I’ve started working on NLLU (https://github.com/LibreTranslate/nllu) with the goal of running inference on NLLB at scale (and cheaply) to generate a corpus of backtranslated data for a variety of languages.
I’ve started running inference on 15 million Paracrawl sentences from English → Italian as a first run. It should take about a week.
I plan to generate data for Polish and Dutch next.
2 Likes
Awesome project!
When the Italian data is done I can train an OpenNMT model using the generated data to see if it’s an improvement over our current model.
2 Likes
10 million sentences translated. Just waiting on the last 5…
1 Like
CCMatrix trained a neural network to identify semantic similarity between sentences. Then they found parallel sentences that already existed on the web to use as translation data.

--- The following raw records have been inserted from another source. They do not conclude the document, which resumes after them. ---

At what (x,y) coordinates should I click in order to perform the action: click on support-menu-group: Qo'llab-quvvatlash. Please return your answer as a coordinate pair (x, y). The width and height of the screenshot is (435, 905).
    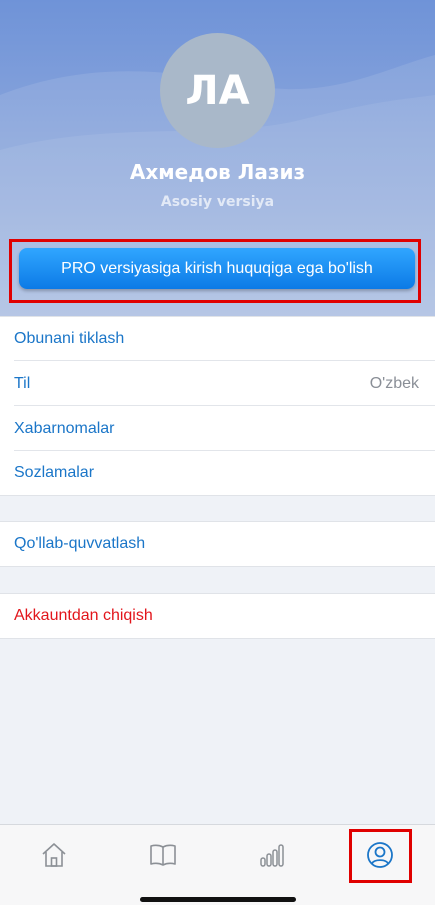
    Looking at the image, I should click on (218, 544).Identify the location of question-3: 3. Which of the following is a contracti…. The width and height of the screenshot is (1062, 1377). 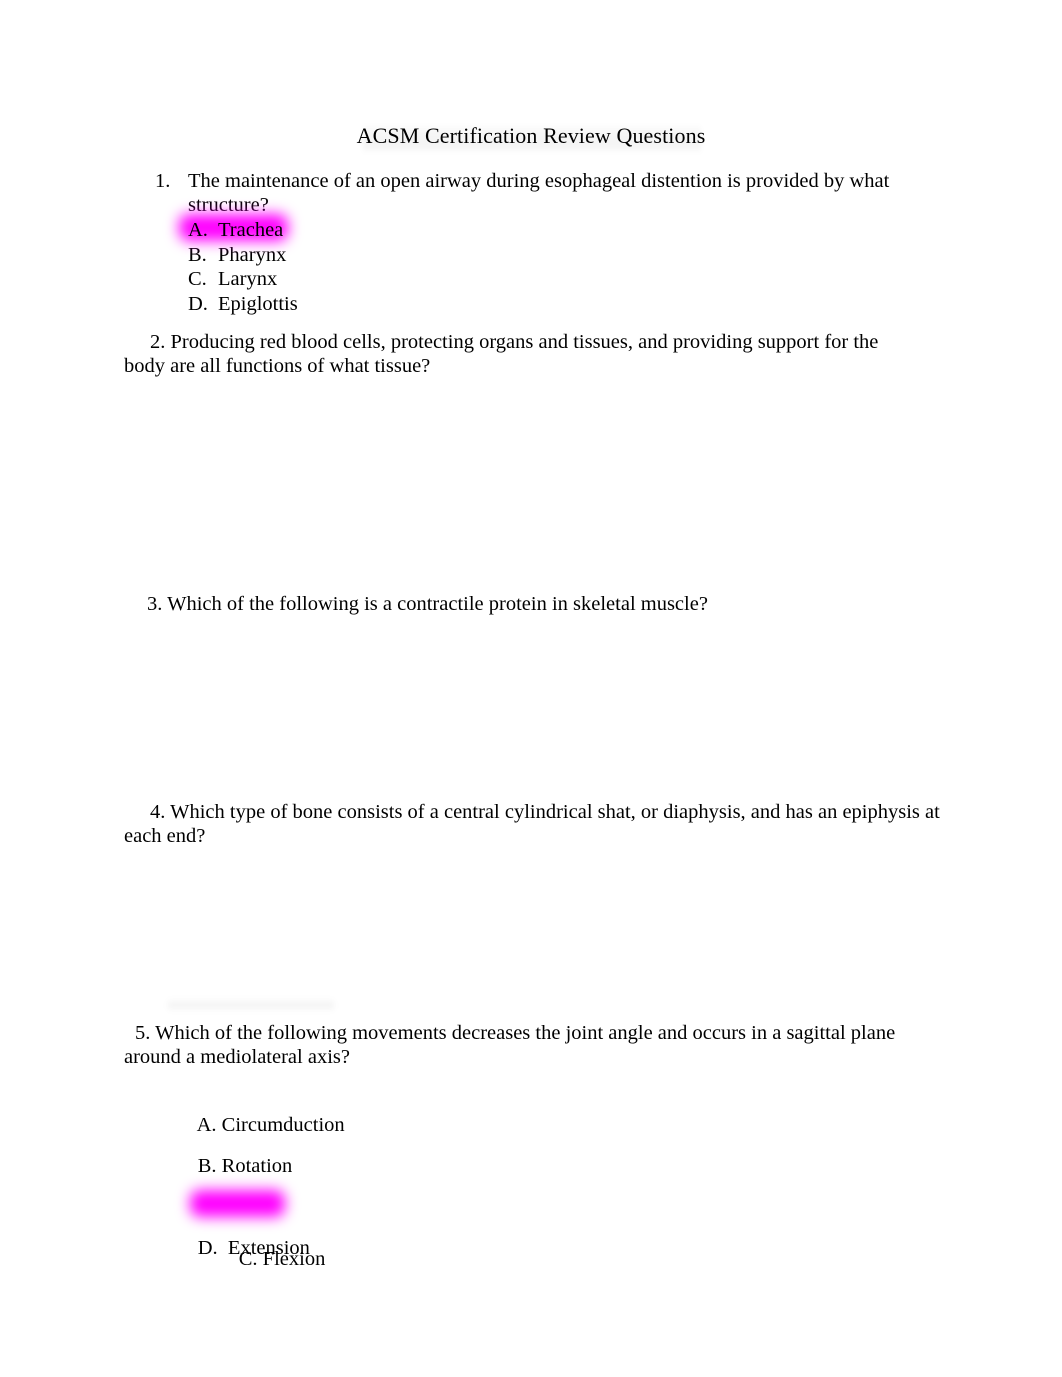
(537, 605).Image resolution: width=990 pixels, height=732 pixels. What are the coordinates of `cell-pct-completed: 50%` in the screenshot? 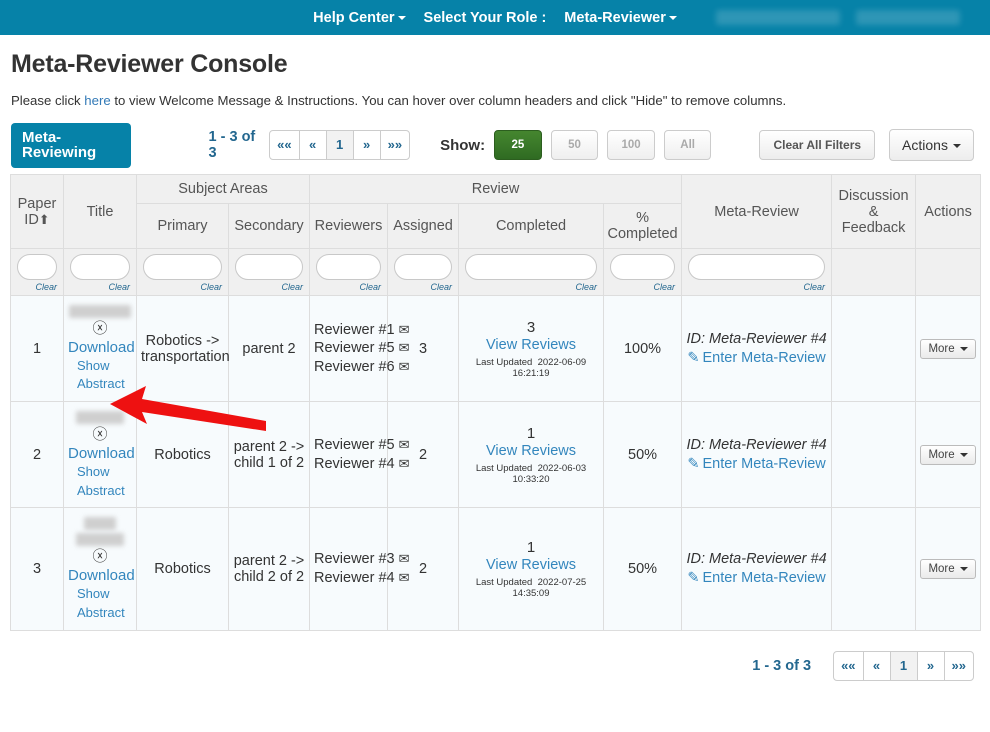 It's located at (643, 455).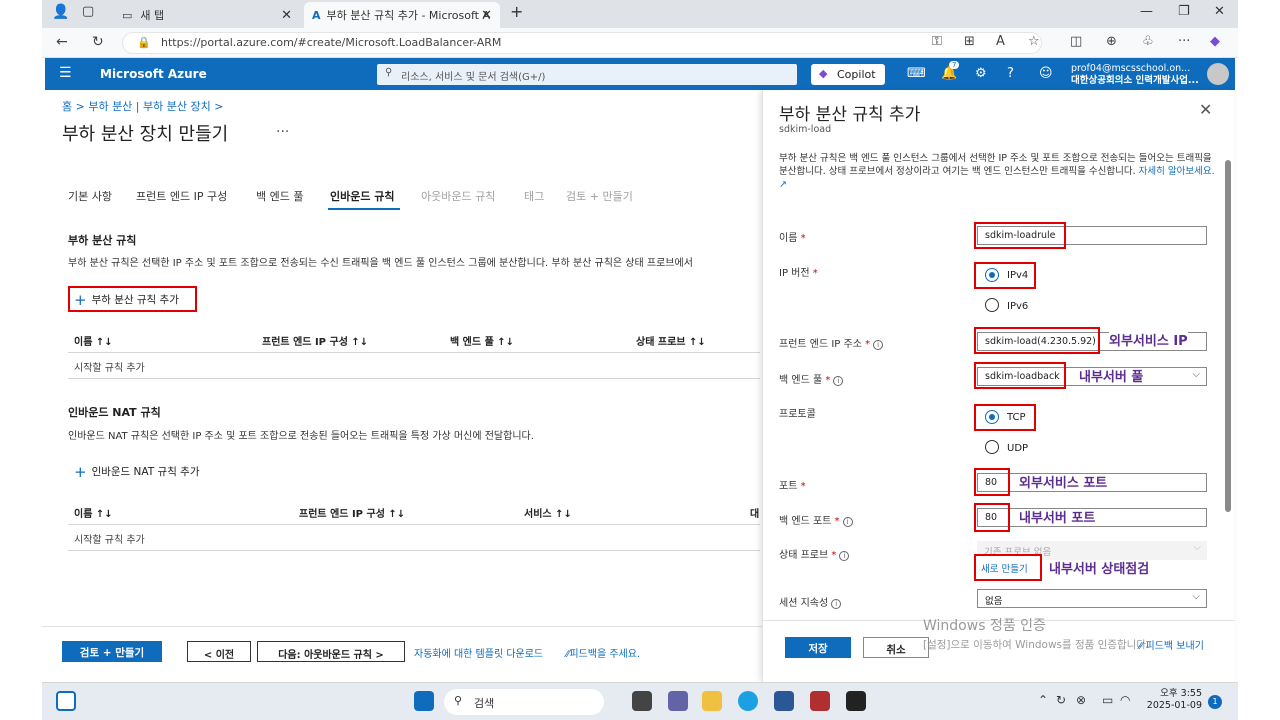 The height and width of the screenshot is (720, 1280). I want to click on copilot-button: ◆ Copilot, so click(848, 74). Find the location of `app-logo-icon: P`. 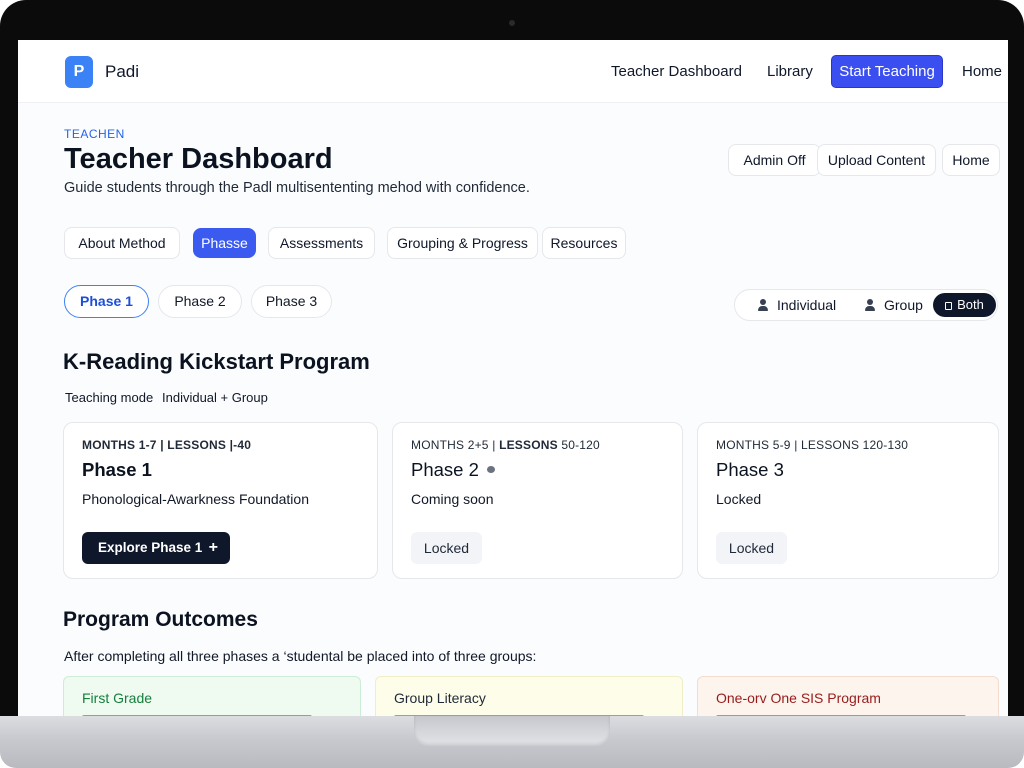

app-logo-icon: P is located at coordinates (79, 72).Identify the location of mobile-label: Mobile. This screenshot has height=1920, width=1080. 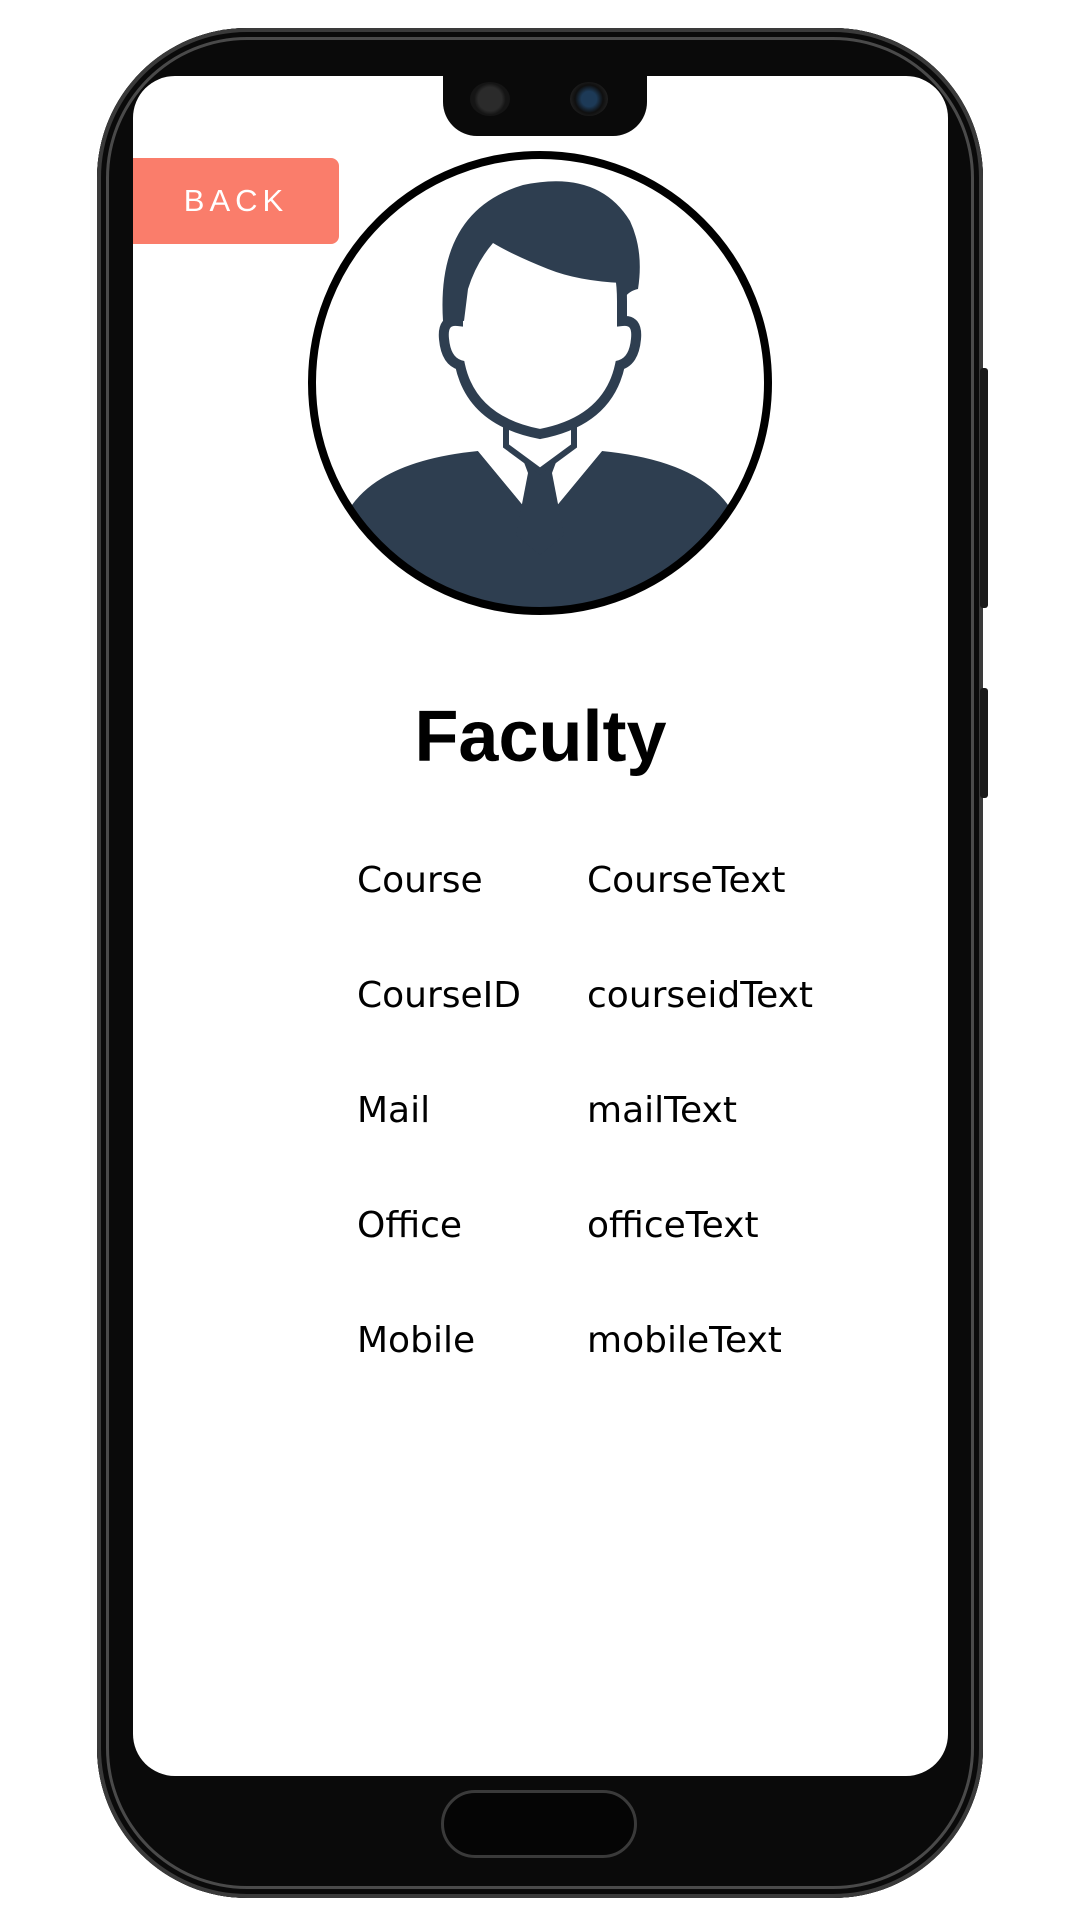
(416, 1340). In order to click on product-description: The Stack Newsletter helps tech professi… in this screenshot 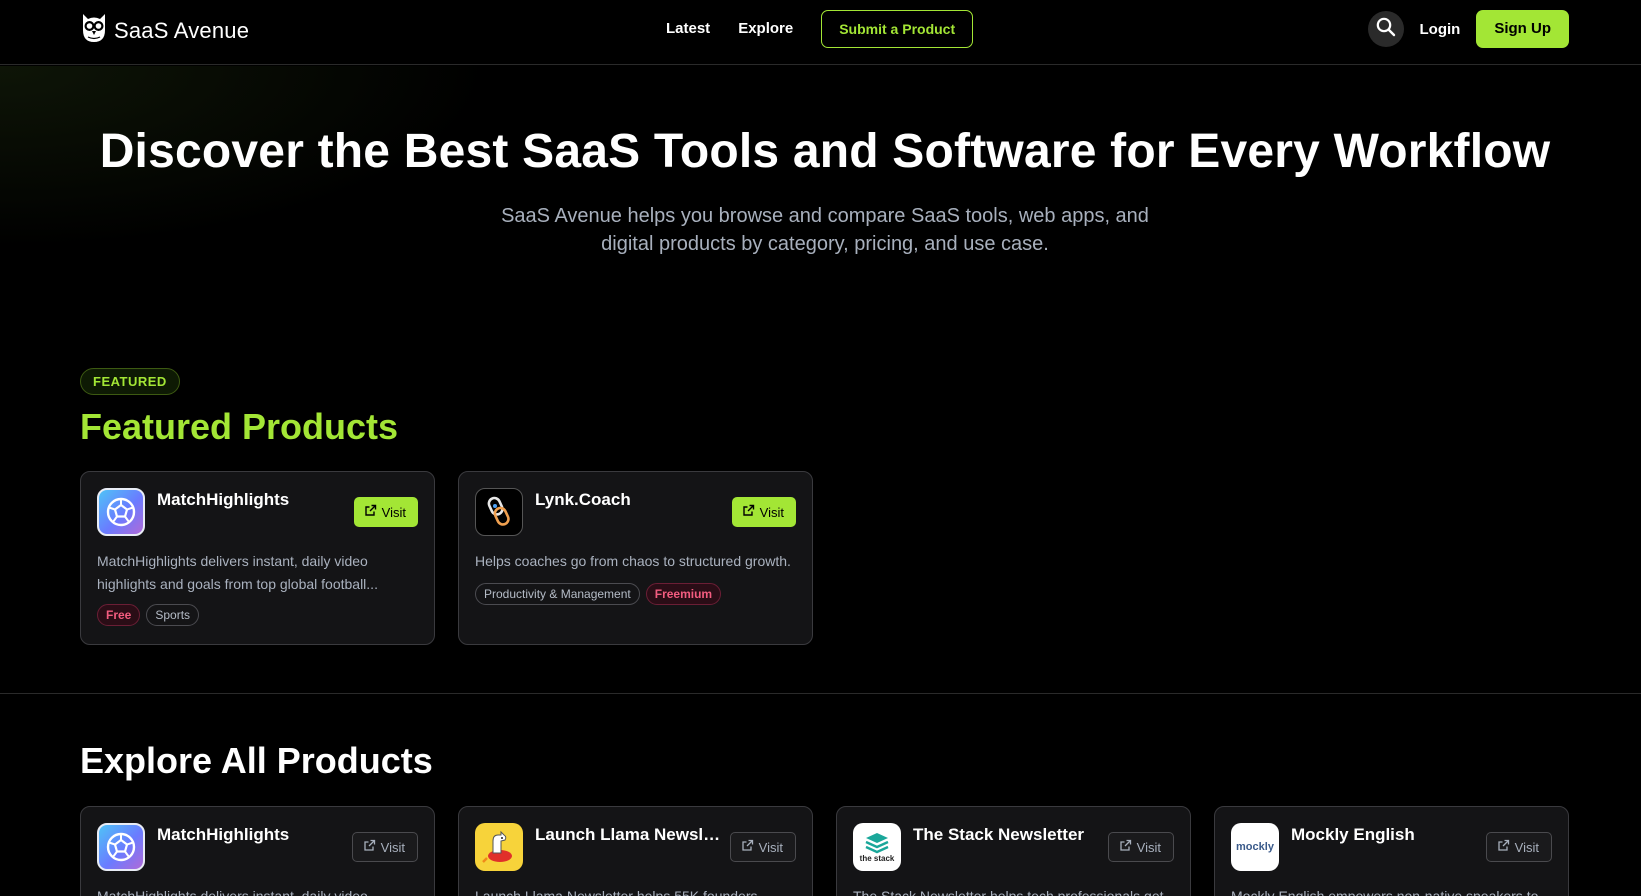, I will do `click(1008, 892)`.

To address the significant computational challenges posed by comparing billions of sentences to determine which ones are mutual translations
I think this project is a sort of improvement on the CCMatrix approach enabled by better large language models. Instead of using a neural network to identify existing sentence pairs in web crawl data you’re using a neural network to generate the translation.
1 Like
Here’s the first dataset (Italian): https://nllu.libretranslate.com
1 Like
Dutch dataset in progress
1 Like
What’s interesting about these datasets is that since they all use the same source text, they can be mapped directly to one another, e.g. it’s possible to distill a Italian <=> Dutch dataset.
Note: I’ve found an alignment issue due to a fault in nllu-server, which was causing some bitext pairs to be misaligned. I’ve fixed this issue for both Italian and Dutch and I’m re-uploading the new datasets, so I recommend re-downloading the datasets for better training results.
2 Likes